PAGE TEXT:
-------------------------
The opinions expressed in this article are the writer’s own and do not reflect the views of Her Campus.
When you’re in a relationship in the summer, the transition to winter can do just as much damage to your relationship as a snow blizzard can do to the streets. You associate a relationship with the sunshine, tan skin, and hours spent relaxing on the beach. Where do sub-zero temperatures fall into all of this? Pale skin? Sunsets at 4:00 pm?
Unless you’re someone who loves hibernating, winter can cause all of us to fall into a slump. These feelings can obviously transfer to our relationships. When we feel less motivated to take care of ourselves, how do we also take care of others? Here are some ways you can keep the warmth in your heart throughout the dimly lit winter months.
- Don’t reminisce too much about the past.
I know, easier said than done. You had some good times in the summer doing things that aren’t possible to do given winter conditions. But dwelling on the past will only make you lose hope for the future. You can’t give up on a relationship because you think you’re past all the good memories. Plus, getting more comfortable being in the present is a good skill. It eases anxiety and makes you focus on what is happening in the now. No past talk, no future talk. Think about how you can tighten your relationship at the current moment.
- Know that your relationship isn’t defined by when it started.
Really, it was the luck of the draw. I mean, who doesn’t want a summer romance?! Aren’t we all told growing up that it’s one of the best experiences? Endless movies and books say so. In all seriousness, maintaining your relationship in the winter won’t be much different than how you did in the summer. Don’t feel like you need to change the whole dynamic. If you made it through the whole summer in a relationship, you obviously know what you’re doing. Don’t doubt yourself, you got it.
-------------------------
TO DO:
1. Translate this sentence from the article on relationships in winter into Spanish: "Plus, getting more comfortable being in the present is a good skill."
2. Carry on the article about keeping a summer relationship warm through winter, picking up after its last paragraph.

(Data pulled from a collection)
-------------------------
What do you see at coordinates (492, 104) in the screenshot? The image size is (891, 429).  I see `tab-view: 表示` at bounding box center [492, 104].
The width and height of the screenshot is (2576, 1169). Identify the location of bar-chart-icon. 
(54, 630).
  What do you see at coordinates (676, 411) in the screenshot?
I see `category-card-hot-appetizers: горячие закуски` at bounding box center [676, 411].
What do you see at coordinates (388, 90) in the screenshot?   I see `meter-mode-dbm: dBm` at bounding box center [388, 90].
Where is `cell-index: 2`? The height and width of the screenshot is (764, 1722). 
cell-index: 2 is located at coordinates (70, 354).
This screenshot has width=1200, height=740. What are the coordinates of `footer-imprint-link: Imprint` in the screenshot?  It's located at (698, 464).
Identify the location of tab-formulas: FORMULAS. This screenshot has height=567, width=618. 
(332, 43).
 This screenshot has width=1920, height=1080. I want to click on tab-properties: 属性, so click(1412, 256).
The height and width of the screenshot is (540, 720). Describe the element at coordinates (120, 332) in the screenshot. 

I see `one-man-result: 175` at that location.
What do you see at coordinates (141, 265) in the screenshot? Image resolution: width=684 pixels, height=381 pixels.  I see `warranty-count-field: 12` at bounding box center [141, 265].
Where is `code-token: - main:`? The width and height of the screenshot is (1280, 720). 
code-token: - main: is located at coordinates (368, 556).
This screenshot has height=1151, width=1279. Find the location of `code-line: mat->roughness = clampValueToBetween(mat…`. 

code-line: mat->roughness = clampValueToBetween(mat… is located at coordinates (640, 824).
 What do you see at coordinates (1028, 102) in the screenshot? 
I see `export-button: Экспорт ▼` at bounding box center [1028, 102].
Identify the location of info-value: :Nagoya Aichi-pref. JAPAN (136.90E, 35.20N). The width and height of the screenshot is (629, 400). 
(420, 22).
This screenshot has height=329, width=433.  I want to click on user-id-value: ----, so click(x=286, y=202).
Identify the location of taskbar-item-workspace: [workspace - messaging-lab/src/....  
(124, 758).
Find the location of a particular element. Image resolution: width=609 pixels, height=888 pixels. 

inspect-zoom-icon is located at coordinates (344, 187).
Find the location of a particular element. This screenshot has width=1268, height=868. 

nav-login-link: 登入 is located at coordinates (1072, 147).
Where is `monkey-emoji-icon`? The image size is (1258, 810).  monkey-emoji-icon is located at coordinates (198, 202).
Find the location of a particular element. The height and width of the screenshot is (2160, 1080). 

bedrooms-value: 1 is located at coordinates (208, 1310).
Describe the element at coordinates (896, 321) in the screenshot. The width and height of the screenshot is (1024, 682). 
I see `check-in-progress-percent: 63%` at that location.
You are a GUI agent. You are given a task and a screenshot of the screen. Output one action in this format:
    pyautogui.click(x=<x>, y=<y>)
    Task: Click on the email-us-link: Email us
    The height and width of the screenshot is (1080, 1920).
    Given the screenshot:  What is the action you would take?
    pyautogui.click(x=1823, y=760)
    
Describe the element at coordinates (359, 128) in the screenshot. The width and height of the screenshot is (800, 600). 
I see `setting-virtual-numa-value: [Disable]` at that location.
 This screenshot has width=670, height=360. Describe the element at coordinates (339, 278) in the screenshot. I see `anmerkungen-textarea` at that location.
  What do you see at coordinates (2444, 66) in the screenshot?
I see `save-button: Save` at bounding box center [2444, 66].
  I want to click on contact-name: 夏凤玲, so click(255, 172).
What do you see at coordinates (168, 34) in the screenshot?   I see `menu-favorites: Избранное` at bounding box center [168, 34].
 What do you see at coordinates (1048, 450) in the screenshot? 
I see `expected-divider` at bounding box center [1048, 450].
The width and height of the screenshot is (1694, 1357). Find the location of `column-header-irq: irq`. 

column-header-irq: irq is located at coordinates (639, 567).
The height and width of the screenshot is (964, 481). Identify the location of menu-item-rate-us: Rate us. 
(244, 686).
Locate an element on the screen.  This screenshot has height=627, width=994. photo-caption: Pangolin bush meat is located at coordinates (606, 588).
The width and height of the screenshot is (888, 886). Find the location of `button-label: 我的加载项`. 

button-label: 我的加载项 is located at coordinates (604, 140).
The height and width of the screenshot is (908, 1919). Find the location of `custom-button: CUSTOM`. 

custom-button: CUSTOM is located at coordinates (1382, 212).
-------------------------
RESPONSES PER TASK:
1. Además, sentirte más cómodo estando en el presente es una buena habilidad.

2.
- Express yourself openly.
As I’m sure you’ve heard before, I have to advise you to communicate! If you feel yourself falling into an unhappy place, let your partner know what you need in order to get through it. If you sense your partner is in a similar position, try your best to support them. A relationship only works if both the sender and receiver are communicating. In the summer it may seem that the relationship is so GO-GO-GO that you don’t have time for as much communication. It’s easy to get caught up in just wanting to make every summer day perfect. But, if you haven’t already, invest in the communication!
With all being said, don’t worry too much about it. You’re in a relationship for a reason. When you’re all cozied up in your bed, shivering from the cold, watching the snowfall from the dark sky at 5:00 pm, thinking how am I gonna get through this? Remember — the best is yet to come!!